I’m a big fan of the Star Trek series, but for all of the vast lore and big budget movies, there have been relatively few decent Star Trek video games over the years. Star Trek Online is the first of these to grace the Xbox One, offering both ship and ground based sequences that feature a mix of navigation (or exploration) and combat. The game is free-to-play, which means that at the very least, you can play it for as long as you like to determine if it is likely to be for you. As always with games of this kind, there are microtransactions, but you don’t need to partake in them to succeed or progress.
I’m not absolutely convinced that Star Trek Online does a much better job of presenting a Star Trek game than many of the previous iterations, but it does make an excellent case for having the best use of the license I’ve seen. Fans of the Next Generation, Enterprise, Deep Space Nine and Voyager will all recognise characters from their favourite series, and many of them are voiced but the original actors to add even more authenticity. The look of the planets, cities and ships is all very authentic as well, with nary a single thing looking out of place, aside from the fact that the aging graphics do little to justify current generation hardware.
This excellent use of the license is undoubtedly Star Trek Online’s standout feature, and no matter what the game, I never tire of seeing familiar characters, races, ships and planets being included. The approach that Star Trek Online takes is to allow players to choose from any number of races and classes across three major story arcs belonging to The Federation, the Klingon Empire or the Romulan Republic. Each campaign is well featured, with an unexpectedly heavy focus on delivering a compelling storyline. Each has unique (albeit interlinked) stories to play through, and each faction is true to what you would expect – for example the Klingon Empire are a bloodthirsty lot!

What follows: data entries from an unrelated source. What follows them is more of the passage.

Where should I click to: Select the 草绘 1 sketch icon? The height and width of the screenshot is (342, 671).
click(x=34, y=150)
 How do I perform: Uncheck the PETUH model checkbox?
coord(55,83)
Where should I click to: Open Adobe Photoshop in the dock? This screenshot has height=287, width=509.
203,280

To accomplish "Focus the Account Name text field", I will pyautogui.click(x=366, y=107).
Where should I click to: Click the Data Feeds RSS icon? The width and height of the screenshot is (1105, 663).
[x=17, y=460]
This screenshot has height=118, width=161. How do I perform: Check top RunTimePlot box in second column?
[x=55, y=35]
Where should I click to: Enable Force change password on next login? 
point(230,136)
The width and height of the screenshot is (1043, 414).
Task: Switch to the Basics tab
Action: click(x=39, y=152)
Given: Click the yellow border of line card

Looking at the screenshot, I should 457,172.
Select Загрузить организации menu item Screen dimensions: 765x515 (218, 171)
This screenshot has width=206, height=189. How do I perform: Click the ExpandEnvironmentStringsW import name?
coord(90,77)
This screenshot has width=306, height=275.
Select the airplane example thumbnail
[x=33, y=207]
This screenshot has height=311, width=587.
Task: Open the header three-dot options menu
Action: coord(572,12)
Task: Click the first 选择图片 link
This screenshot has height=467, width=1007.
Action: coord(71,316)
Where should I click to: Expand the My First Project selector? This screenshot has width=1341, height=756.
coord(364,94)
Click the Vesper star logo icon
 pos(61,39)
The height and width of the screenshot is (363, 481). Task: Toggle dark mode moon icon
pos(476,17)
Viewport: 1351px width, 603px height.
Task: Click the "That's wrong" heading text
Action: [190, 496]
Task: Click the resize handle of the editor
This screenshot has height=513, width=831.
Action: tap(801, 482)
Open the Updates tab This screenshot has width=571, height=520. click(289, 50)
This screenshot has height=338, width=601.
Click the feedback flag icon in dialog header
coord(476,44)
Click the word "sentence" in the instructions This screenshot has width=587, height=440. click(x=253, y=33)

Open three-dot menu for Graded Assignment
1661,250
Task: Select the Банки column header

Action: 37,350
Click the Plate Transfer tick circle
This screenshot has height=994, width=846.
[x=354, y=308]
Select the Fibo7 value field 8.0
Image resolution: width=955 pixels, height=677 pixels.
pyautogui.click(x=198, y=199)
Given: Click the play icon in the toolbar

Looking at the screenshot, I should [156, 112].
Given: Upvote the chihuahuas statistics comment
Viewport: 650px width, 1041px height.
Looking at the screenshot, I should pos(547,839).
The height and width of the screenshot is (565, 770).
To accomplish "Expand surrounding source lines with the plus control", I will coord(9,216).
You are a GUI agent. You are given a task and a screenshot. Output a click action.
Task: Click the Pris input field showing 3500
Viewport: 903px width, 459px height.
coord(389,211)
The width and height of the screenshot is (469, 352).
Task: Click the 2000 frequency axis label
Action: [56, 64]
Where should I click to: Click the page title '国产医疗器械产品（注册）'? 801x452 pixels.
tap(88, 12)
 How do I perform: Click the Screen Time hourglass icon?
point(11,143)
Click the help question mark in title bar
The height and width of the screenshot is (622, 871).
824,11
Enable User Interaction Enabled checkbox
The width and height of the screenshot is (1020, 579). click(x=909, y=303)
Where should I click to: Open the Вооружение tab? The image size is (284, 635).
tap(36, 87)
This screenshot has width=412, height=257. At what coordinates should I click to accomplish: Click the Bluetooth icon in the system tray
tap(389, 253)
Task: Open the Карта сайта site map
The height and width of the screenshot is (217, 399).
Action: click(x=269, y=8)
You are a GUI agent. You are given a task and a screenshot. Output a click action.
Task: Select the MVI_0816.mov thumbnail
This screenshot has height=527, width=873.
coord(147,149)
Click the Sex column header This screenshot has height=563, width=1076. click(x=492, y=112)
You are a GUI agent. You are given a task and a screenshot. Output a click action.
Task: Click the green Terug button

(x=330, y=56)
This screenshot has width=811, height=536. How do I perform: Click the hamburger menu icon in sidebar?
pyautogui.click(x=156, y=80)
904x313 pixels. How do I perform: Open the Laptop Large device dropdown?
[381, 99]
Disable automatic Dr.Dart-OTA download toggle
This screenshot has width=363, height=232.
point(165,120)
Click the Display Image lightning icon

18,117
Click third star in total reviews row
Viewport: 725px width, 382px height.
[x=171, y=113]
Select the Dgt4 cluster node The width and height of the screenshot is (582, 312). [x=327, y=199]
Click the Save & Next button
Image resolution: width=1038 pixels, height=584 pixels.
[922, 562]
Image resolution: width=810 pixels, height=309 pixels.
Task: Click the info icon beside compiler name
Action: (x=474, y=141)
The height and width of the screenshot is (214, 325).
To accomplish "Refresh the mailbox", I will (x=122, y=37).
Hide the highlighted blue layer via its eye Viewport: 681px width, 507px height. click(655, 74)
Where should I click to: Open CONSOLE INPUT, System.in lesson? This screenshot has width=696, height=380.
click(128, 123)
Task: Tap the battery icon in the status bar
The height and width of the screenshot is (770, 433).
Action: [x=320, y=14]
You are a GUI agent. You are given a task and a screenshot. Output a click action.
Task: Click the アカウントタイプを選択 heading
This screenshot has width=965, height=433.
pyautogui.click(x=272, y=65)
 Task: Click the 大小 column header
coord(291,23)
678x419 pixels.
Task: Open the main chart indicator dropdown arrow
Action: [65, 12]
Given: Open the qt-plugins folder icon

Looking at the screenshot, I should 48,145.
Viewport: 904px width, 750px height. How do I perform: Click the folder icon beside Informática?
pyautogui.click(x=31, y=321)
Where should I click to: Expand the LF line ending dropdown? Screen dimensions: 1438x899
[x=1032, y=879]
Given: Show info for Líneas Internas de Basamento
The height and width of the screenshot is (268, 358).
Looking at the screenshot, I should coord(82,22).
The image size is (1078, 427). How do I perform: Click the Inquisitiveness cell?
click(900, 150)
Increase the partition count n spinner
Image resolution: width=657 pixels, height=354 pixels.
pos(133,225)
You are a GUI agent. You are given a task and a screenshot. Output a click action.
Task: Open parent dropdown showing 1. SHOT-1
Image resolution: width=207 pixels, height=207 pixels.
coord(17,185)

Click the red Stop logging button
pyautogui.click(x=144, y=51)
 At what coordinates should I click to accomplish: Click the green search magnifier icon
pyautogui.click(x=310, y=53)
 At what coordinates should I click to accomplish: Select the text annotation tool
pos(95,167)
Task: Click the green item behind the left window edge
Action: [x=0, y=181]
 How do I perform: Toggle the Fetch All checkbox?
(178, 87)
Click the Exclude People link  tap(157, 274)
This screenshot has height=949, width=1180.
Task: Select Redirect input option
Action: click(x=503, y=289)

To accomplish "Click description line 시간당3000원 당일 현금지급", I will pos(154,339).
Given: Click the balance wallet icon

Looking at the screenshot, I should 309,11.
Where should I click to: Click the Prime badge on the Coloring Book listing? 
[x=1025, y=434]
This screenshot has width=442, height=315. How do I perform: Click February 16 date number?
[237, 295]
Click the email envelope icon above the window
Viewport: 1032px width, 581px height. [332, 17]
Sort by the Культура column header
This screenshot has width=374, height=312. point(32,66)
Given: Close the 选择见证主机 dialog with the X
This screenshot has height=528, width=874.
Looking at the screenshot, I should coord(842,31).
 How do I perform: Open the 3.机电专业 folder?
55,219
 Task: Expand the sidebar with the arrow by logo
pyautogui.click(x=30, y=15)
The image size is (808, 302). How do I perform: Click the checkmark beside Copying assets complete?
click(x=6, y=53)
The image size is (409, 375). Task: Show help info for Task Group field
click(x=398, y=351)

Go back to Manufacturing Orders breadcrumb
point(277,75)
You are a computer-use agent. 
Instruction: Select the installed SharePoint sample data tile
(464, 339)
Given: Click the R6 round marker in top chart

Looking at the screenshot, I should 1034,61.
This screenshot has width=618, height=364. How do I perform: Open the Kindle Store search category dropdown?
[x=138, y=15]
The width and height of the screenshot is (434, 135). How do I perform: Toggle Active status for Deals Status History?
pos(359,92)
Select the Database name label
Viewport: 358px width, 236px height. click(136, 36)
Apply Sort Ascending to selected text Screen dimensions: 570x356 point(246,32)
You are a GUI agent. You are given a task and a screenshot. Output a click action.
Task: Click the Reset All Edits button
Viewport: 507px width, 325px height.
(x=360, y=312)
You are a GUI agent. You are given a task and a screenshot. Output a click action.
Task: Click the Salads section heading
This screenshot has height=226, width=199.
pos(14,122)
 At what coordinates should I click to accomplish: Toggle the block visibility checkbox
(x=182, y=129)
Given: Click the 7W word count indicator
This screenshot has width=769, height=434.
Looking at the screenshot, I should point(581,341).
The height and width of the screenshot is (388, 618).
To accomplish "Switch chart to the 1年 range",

Unfortunately, one issue that Star Trek Online faces is that it has access to this fantastic license, but it is limited by the age and kind of game that it is. First released in 2010, Star Trek Online is a classic online role playing game that lacks the dynamic matchmaking and mission structure of more modern games such as Destiny, for example. It also caries the crutch of having to offer something to both solo players and larger parties, which is always a considerable challenge.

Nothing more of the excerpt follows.